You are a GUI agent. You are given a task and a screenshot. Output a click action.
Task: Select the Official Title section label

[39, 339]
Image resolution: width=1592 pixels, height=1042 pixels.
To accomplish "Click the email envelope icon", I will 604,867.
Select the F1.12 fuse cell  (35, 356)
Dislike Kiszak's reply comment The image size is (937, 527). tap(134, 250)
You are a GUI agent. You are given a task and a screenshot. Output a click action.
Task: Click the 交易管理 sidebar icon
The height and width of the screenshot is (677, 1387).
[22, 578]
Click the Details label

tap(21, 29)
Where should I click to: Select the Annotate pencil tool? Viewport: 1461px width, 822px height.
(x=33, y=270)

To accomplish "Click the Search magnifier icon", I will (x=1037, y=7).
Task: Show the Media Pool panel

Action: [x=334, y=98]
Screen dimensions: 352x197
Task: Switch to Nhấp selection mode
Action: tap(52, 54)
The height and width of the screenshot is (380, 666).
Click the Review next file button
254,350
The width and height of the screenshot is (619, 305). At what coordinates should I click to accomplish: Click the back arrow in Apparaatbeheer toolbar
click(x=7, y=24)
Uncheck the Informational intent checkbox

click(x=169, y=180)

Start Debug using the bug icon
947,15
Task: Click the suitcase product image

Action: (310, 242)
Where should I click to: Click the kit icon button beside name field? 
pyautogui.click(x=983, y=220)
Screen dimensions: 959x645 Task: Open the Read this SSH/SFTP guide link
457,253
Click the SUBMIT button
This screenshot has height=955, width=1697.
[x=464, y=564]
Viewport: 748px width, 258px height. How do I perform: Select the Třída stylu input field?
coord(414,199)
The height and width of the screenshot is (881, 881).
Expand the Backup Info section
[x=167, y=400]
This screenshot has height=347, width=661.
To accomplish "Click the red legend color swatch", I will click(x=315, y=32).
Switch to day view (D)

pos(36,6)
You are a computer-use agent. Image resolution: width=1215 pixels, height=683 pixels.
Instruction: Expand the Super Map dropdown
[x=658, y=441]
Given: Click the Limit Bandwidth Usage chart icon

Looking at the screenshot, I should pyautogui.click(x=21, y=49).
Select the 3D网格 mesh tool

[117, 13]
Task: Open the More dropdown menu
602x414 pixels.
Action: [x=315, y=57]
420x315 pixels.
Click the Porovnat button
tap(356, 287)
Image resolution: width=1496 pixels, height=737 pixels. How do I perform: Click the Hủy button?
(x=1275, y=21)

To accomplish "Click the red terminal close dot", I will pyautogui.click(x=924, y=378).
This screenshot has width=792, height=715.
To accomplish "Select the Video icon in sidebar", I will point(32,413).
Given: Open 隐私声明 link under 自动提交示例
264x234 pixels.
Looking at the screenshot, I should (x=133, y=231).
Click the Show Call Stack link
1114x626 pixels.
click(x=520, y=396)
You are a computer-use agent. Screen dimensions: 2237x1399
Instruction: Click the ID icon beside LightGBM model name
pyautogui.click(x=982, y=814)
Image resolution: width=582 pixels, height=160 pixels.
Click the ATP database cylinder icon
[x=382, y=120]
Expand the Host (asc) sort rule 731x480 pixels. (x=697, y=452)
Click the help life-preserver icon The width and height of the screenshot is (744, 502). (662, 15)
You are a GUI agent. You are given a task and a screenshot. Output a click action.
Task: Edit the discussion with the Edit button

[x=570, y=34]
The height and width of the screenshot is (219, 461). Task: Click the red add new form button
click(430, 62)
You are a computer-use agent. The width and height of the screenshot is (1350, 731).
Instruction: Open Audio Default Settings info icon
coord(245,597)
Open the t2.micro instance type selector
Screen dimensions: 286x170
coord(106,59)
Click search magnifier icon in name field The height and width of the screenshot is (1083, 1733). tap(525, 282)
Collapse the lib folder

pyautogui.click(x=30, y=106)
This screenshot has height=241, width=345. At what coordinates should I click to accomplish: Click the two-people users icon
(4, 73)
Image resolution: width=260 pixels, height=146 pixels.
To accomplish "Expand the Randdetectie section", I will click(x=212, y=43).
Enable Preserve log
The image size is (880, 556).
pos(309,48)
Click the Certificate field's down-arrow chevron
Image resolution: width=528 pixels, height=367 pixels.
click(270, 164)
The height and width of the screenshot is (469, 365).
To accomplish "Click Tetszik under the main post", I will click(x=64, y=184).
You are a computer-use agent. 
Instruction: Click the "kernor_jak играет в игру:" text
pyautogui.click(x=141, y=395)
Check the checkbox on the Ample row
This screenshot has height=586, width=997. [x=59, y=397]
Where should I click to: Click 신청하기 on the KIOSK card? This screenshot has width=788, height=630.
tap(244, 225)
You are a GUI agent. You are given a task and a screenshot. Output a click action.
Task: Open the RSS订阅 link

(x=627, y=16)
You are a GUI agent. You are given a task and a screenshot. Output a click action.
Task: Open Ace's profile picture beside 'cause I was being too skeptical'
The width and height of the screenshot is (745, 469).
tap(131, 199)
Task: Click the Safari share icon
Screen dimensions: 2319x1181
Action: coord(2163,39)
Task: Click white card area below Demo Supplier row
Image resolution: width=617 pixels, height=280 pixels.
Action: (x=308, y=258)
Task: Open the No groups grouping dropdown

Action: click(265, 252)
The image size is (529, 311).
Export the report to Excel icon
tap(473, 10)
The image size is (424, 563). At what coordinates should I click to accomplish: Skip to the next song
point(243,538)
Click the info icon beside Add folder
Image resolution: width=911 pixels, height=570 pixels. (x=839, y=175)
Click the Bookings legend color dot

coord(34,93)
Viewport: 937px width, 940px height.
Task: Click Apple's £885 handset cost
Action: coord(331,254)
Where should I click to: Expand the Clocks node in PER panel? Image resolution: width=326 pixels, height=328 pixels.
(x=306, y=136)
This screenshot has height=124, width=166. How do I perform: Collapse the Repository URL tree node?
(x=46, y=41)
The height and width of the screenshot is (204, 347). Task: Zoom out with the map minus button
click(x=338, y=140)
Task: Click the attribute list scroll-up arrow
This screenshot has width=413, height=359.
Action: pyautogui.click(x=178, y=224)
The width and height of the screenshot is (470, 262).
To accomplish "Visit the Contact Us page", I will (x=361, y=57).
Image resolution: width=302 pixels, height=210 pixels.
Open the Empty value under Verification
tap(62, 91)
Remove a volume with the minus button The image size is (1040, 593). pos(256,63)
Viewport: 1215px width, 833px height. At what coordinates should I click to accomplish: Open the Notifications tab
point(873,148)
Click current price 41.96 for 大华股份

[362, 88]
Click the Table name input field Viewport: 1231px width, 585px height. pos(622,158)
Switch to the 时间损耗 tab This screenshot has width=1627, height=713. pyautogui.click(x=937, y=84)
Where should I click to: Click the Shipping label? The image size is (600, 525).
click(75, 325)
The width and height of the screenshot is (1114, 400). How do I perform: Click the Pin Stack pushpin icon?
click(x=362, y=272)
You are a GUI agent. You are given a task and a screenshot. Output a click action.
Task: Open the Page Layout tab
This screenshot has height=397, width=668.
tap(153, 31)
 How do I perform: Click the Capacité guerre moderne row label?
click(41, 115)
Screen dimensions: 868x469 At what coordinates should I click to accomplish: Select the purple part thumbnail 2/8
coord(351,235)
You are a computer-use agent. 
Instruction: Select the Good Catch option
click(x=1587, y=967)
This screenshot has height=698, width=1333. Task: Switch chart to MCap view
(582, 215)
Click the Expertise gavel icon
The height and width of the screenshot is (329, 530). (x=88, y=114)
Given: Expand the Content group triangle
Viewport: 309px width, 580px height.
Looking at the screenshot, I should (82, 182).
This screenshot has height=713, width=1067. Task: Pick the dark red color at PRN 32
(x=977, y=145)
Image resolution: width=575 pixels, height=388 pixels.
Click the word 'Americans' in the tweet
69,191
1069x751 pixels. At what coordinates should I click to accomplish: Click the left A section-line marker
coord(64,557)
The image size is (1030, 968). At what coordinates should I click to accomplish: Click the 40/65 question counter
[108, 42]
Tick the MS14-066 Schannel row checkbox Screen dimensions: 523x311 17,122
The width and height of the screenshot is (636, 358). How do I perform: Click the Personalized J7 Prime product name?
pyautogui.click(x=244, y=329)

> _De opdracht_
Schrijf de regels hierboven precies over. Begin bij de regel met "Where should I click to: Expand" en ga door tot en met de regel met "Action: pyautogui.click(x=178, y=224)".

> _Het antwoord_
Where should I click to: Expand the Clocks node in PER panel? Image resolution: width=326 pixels, height=328 pixels.
(x=306, y=136)
This screenshot has height=124, width=166. How do I perform: Collapse the Repository URL tree node?
(x=46, y=41)
The height and width of the screenshot is (204, 347). Task: Zoom out with the map minus button
click(x=338, y=140)
Task: Click the attribute list scroll-up arrow
This screenshot has width=413, height=359.
Action: pyautogui.click(x=178, y=224)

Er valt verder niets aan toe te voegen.